ACTION ITEM -
Say the number of lines holding the word "computer" in the data, and leave out everything else.

RECORDS SUPPLIED -
==================================================

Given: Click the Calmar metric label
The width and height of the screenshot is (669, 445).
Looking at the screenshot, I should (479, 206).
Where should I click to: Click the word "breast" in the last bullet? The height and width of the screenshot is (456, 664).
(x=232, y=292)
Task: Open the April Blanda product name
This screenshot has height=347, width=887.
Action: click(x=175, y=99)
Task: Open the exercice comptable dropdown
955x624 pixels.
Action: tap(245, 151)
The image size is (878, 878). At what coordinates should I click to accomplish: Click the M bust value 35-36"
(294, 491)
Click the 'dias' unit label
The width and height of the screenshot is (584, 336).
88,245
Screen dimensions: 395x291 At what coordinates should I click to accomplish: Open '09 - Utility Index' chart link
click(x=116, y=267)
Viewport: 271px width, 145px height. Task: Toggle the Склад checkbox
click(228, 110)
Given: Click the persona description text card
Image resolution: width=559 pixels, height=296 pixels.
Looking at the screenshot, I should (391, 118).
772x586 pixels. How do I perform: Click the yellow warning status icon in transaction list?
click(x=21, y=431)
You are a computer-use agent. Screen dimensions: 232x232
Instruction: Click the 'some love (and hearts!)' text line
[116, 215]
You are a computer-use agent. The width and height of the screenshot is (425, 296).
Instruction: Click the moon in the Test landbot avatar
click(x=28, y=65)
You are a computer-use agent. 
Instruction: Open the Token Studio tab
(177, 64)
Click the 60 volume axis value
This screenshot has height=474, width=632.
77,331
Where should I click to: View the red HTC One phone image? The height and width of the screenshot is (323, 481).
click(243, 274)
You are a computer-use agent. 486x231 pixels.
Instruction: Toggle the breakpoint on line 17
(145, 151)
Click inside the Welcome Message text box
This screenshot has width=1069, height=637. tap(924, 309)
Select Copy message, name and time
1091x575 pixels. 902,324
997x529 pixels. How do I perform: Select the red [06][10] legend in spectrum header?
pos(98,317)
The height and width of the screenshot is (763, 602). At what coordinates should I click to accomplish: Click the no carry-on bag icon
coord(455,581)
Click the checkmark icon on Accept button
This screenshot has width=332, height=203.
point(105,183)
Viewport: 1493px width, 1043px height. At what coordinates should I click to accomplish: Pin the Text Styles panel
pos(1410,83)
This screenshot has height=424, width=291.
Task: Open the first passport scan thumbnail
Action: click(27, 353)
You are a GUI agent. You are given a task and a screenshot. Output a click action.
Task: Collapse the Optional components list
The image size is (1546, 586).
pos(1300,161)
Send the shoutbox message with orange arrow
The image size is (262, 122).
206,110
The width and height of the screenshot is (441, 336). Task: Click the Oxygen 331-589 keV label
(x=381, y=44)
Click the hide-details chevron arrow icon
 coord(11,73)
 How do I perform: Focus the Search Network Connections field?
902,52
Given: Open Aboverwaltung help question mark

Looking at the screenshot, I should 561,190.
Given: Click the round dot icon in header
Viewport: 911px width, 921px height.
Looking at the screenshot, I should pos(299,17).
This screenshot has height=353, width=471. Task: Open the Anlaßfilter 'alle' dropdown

==================================================

OUTPUT OF THE EXERCISE -
4